Data races are undefined behaviour

Functional Programming with OCaml

Data races are undefined behaviour

Module 10 · Lecture 3

KC Sivaramakrishnan
IIT Madras

The first lecture listed four categories of undefined behaviour in C, and we have spent two lectures on the memory and lifetime categories. This short lecture takes the one we have so far only named: the concurrency category, and specifically data races, the bugs that appear when a program runs on more than one core at once.

Almost all the code in this course has been single-threaded: one sequence of steps, one at a time. Real systems are not like that. A web server handles thousands of connections; a build tool compiles many files; a renderer paints many tiles. To use the cores a modern machine has, the program must do several things at the same time, and the moment two of those things touch the same piece of memory, we have to ask what happens.

The answer in C and C++ is stark: a data race is undefined behaviour, with all the consequences the first lecture described. The answer in OCaml is different and much safer, and the difference is exactly the kind of guarantee a later module builds on. This lecture keeps to the essentials: what a race is, precisely; what C says; what OCaml says; and how to fix one. The precision is not pedantry. Every guarantee in this story is a guarantee about programs "without data races," and such a guarantee is only as sharp as the definition of a data race it rests on.

Framing

So far: single-threaded code, one step at a time.
Real systems use many cores at once.
What happens when two cores touch the same memory?
- in C/C++: undefined behaviour.
- in OCaml: weaker than sequential, but still memory-safe.
First job: define a data race precisely.
- every guarantee below is only as sharp as this definition.

What a data race is

A data race is a precise thing, not just "concurrency went wrong." Two threads race when they make two memory accesses (each a read or a write) such that:

the accesses target the same location,
at least one of them is a write, and
no synchronisation orders one access before the other.

The third condition is the precise version of "at the same time." Nothing in the program (a lock, a join, an atomic operation) decides which access goes first, so on any given run either might. Two reads racing is fine: neither changes anything, so the order does not matter. A read racing with a write, or two writes racing, is the problem: the result depends on who got there first, and nothing in the program decided who that was.
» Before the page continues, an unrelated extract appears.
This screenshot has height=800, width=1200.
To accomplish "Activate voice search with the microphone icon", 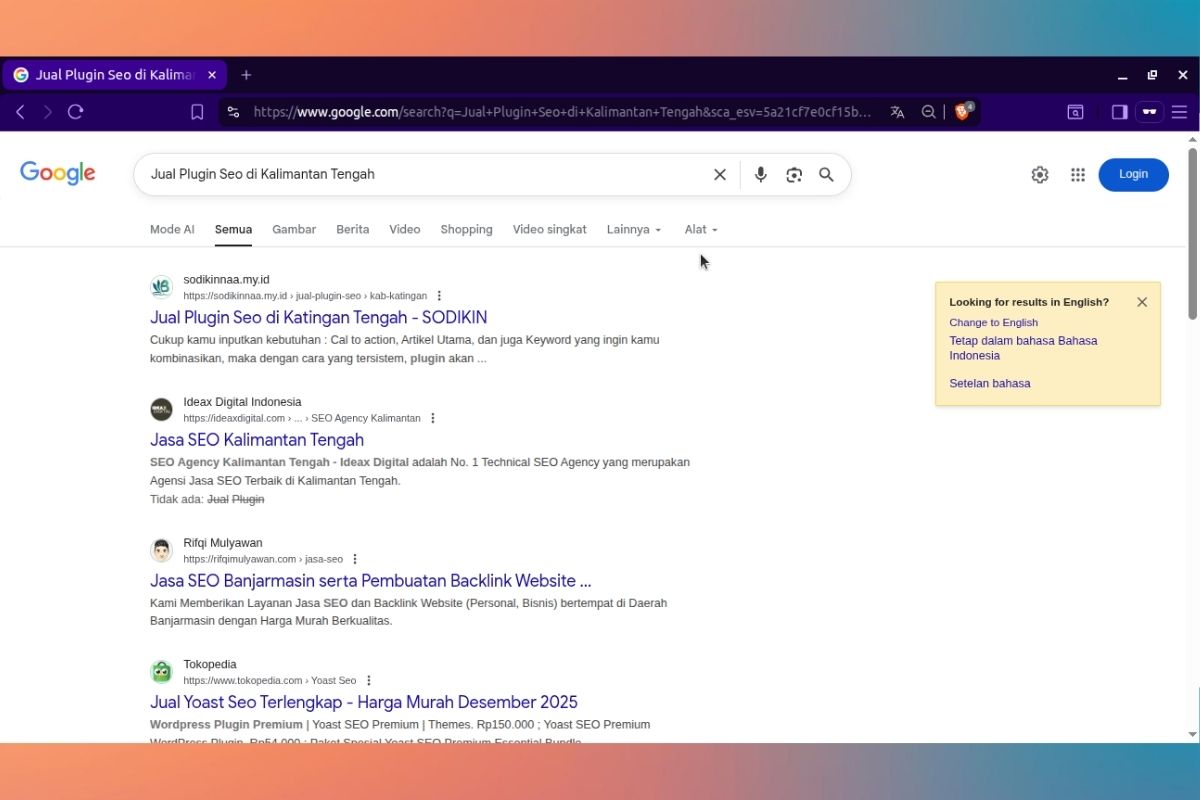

In C, the smallest racy program is two threads, one writing a location, one reading it, with nothing ordering the two accesses:

long x = 0;                 /* condition 1: the same location, x */

void *t1(void *_) { x = 1;      return NULL; }  /* 2: one is a write */
void *t2(void *_) { long r = x; return NULL; }  /* ... one reads     */

/* main starts t1 and t2 together; no lock, no join between
   the accesses: condition 3, nothing orders them */

What a data race is

long x = 0;                 /* condition 1: the same location, x */

void *t1(void *_) { x = 1;      return NULL; }  /* 2: one is a write */
void *t2(void *_) { long r = x; return NULL; }  /* ... one reads     */

/* main starts t1 and t2 together; no lock, no join between
   the accesses: condition 3, nothing orders them */

Same location, at least one write, no synchronisation ordering the two.
- "no synchronisation" is the precise "at the same time".
Two reads racing is fine; a write in the mix is the problem.

In C and C++, a data race is undefined behaviour

The C and C++ standards place a data race squarely in the undefined category. A program with a data race has no defined meaning at all, exactly like an out-of-bounds write or a use-after-free. Note the scope of that sentence: it is the whole program that loses its meaning, not just the racy line. A concurrent C program containing a single data race, anywhere, can do anything at all. The optimiser is allowed to assume races do not happen and to transform code on that assumption, and the transformations are not confined to the racy location: a race on one variable can make two reads of a completely unrelated variable disagree, with no concurrent write to that variable anywhere in the program. We will return to this point on the OCaml side, because it is exactly the failure OCaml's memory model rules out.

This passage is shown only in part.